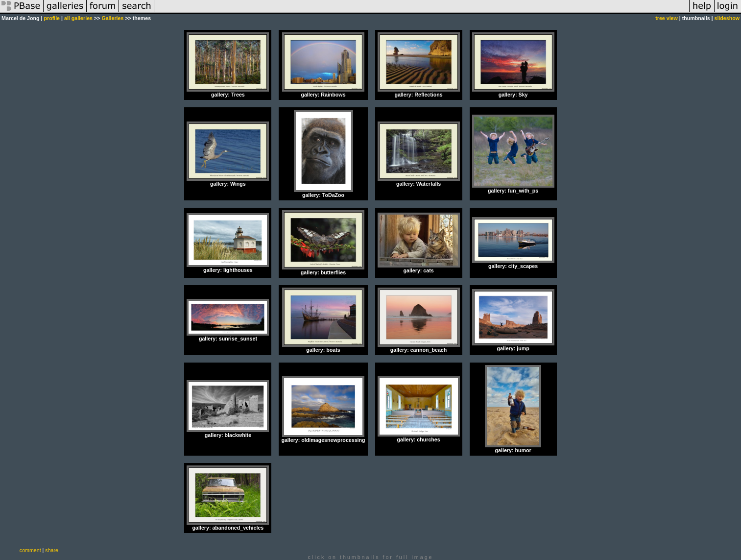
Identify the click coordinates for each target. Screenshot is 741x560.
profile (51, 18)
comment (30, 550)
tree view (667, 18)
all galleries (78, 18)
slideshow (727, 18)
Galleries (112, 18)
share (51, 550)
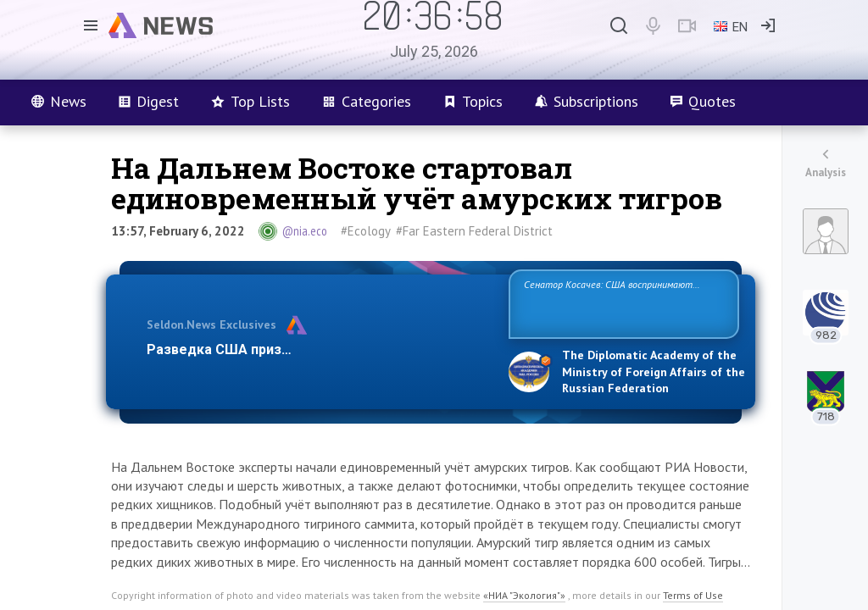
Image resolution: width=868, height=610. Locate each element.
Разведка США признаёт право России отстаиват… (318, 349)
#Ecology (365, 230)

+===+

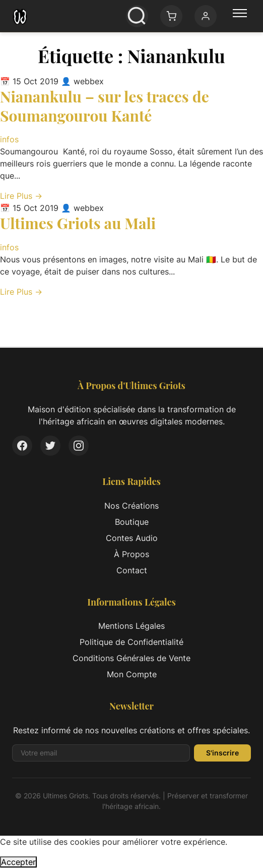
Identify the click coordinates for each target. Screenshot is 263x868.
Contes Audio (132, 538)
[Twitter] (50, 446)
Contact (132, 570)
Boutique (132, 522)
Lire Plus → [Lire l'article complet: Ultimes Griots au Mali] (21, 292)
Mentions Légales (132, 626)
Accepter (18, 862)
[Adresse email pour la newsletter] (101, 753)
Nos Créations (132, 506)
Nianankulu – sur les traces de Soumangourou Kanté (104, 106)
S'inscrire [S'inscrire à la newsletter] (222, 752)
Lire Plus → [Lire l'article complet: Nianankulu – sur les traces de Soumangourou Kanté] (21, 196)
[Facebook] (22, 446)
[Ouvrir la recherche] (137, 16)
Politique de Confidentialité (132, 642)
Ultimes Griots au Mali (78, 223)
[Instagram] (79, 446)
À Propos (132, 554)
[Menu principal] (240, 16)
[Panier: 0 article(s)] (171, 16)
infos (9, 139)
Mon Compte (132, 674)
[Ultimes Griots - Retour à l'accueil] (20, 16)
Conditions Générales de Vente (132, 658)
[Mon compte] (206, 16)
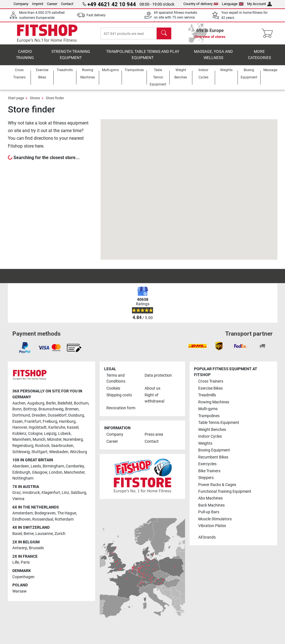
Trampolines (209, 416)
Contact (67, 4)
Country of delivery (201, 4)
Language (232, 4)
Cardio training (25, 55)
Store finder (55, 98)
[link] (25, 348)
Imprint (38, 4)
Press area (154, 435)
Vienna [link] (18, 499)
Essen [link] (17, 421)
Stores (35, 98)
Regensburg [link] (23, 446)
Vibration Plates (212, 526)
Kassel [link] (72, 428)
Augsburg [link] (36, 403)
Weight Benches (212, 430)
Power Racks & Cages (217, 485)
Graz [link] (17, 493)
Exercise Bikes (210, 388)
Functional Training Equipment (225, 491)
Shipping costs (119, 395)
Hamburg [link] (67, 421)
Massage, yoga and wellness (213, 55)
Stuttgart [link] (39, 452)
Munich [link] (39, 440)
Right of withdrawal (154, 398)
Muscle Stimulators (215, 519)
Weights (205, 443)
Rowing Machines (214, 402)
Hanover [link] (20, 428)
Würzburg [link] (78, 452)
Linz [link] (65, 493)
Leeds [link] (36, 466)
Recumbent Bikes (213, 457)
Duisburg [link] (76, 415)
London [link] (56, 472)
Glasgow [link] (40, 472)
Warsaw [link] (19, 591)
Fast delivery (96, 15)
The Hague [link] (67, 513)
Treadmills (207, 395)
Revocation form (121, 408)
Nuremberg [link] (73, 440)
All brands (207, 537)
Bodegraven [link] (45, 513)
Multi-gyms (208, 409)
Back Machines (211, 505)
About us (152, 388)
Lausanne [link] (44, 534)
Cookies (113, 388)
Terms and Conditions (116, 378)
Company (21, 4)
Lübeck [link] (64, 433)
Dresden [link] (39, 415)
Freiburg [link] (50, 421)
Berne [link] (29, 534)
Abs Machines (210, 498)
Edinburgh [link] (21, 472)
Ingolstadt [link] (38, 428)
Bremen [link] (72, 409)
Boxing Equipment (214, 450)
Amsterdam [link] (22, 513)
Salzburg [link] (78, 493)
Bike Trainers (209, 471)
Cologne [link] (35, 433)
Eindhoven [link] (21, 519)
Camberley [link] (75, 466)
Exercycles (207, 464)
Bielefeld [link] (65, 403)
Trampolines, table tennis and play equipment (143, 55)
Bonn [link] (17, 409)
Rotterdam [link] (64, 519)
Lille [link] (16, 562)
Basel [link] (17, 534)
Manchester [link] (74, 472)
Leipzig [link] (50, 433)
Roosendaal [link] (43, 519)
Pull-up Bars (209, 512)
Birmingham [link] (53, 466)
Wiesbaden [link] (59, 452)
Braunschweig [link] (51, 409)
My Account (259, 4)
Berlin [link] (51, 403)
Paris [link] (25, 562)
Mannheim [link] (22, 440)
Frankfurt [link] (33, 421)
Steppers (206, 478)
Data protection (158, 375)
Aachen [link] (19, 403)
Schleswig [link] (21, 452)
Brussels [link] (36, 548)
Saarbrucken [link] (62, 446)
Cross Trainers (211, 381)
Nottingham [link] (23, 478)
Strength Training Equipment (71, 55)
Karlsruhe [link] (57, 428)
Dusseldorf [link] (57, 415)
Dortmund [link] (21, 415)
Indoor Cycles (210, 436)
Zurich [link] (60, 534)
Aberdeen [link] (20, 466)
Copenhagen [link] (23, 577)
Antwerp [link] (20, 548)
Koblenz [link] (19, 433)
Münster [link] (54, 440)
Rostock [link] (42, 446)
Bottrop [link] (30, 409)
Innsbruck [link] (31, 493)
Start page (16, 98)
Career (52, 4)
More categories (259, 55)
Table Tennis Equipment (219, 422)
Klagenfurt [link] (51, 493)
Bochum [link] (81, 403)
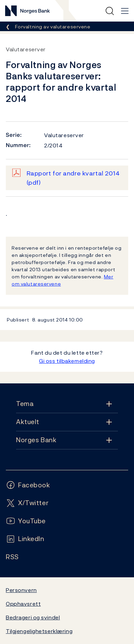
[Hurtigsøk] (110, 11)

+===+

- Instruction -
Find each line in the listing above that contains the word "newsletter", and copy those lines.

- Answer -
[Adresse email pour la newsletter] (101, 753)
S'inscrire [S'inscrire à la newsletter] (222, 752)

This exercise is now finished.